- WRITTEN PROBLEM 1 -
Decide whether each statement below agrees with the passage about AXIO's corporate structure: (a) Axiom First Corporation and Axiom Second Corporation were incorporated in the same state on the same day; (b) Axiom III, Inc. was incorporated in Massachusetts; (c) Bennett will give up his 1,000,000 shares of AXIO common stock as part of the transaction. Answer yes or no for each, and quote the words of the passage that settle it.
- WRITTEN PROBLEM 2 -
Reproduce word for word the stretch of the passage about AXIO's corporate structure from "Bennett is the beneficial" through "a Leak-Out Agreement.".

- PROVIDED PASSAGE -

** Start **

AXIO originally incorporated in Massachusetts as Axiom First Corporation on May 22, 2003. Northeast Nominee Trust owned 100% of Axiom First Corporation. AXIO also created a second corporation, Axiom Second Corporation, which was also incorporated in Massachusetts on May 22, 2003. Axiom First owned, and continues to own, 100% of its subsidiary, Axiom Second Corporation. The next month, on June 12, 2003 director Bennett deeded to Axiom Second Corporation the property located at 80 Cochran Street in Chicopee, Massachusetts. In June 2004, AXIO incorporated Axiom III, Inc., a Nevada corporation. By agreement dated June 30, 2004, Northeast Nominee Trust entered into a share exchange with Axiom III, Inc., in which the trust exchanged its 100% ownership in Axiom First Corporation for 2,500,000 shares of Axiom III, Inc., and Axiom III, Inc. assumed 100% ownership of Axiom First Corporation and its subsidiary. Bennett is the Trustee and beneficial owner of the Northeast Nominee Trust, and is also the Chief Executive Officer and Director of AXIO.

Bennett is the beneficial owner of 1,000,000 shares of common stock of AXIO held by the Northeast Nominee Trust through his position as Trustee.  As part of the transaction, Bennett will retain ownership of said 1,000,000 shares of common stock, and will agree with the Company not to sell in excess of 10,000 shares per day for a one year period of time pursuant to a Leak-Out Agreement.

** End **

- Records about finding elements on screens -
** Start **

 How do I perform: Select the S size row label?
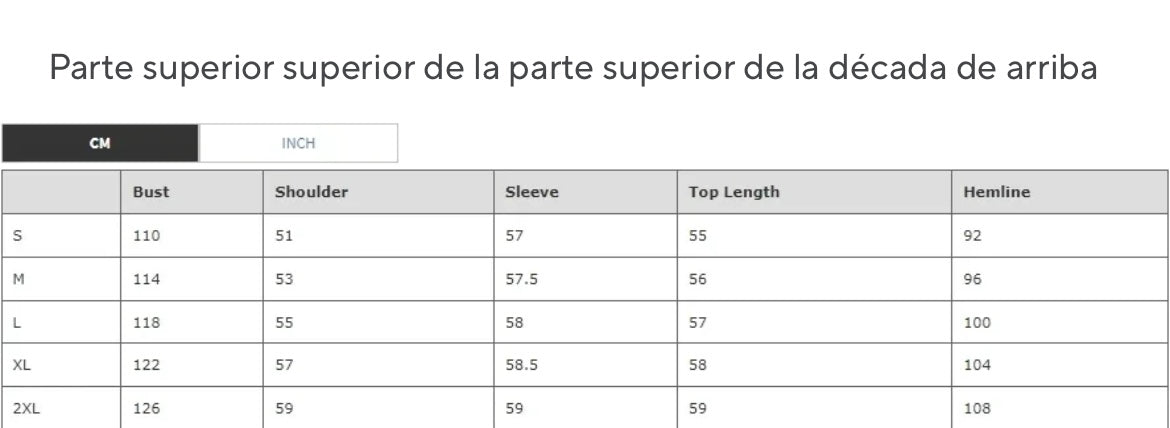(x=18, y=236)
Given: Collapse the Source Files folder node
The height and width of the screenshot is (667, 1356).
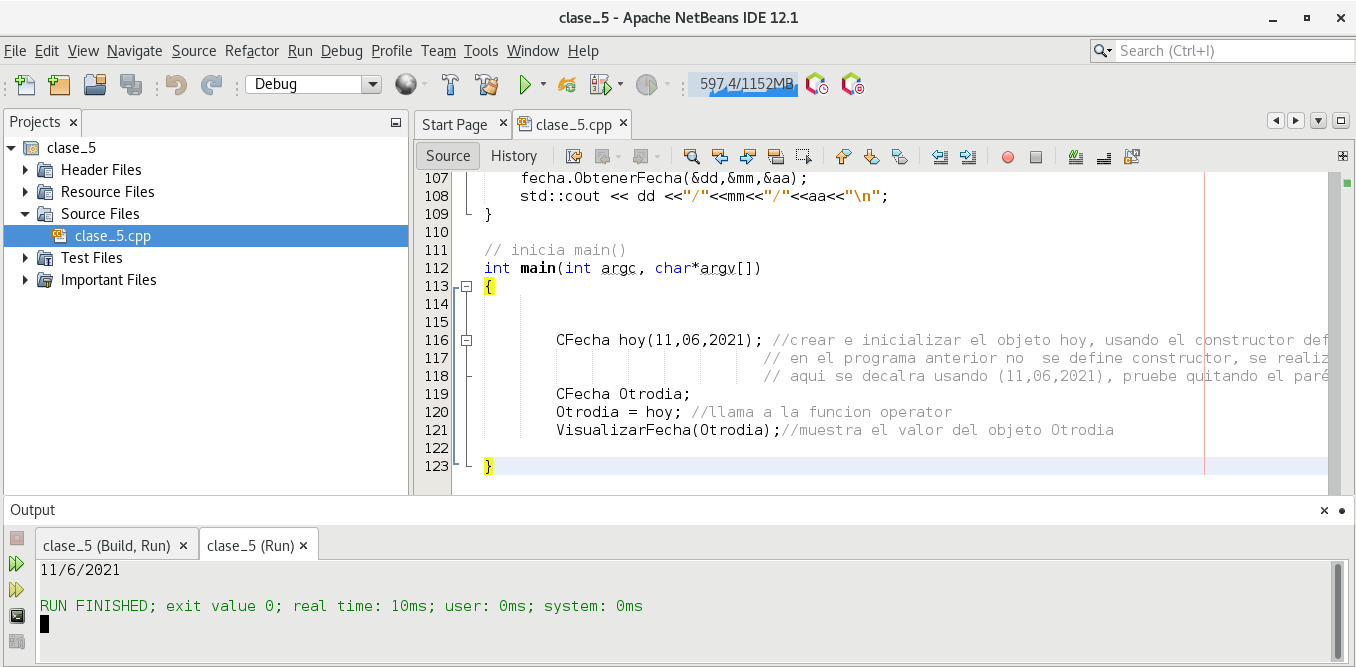Looking at the screenshot, I should [x=26, y=214].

** End **

- RIGHT ANSWER 1 -
(a) Yes: "which was also incorporated in Massachusetts on May 22, 2003."
(b) No: "In June 2004, AXIO incorporated Axiom III, Inc., a Nevada corporation."
(c) No: "Bennett will retain ownership of said 1,000,000 shares of common stock"

- RIGHT ANSWER 2 -
Bennett is the beneficial owner of 1,000,000 shares of common stock of AXIO held by the Northeast Nominee Trust through his position as Trustee.  As part of the transaction, Bennett will retain ownership of said 1,000,000 shares of common stock, and will agree with the Company not to sell in excess of 10,000 shares per day for a one year period of time pursuant to a Leak-Out Agreement.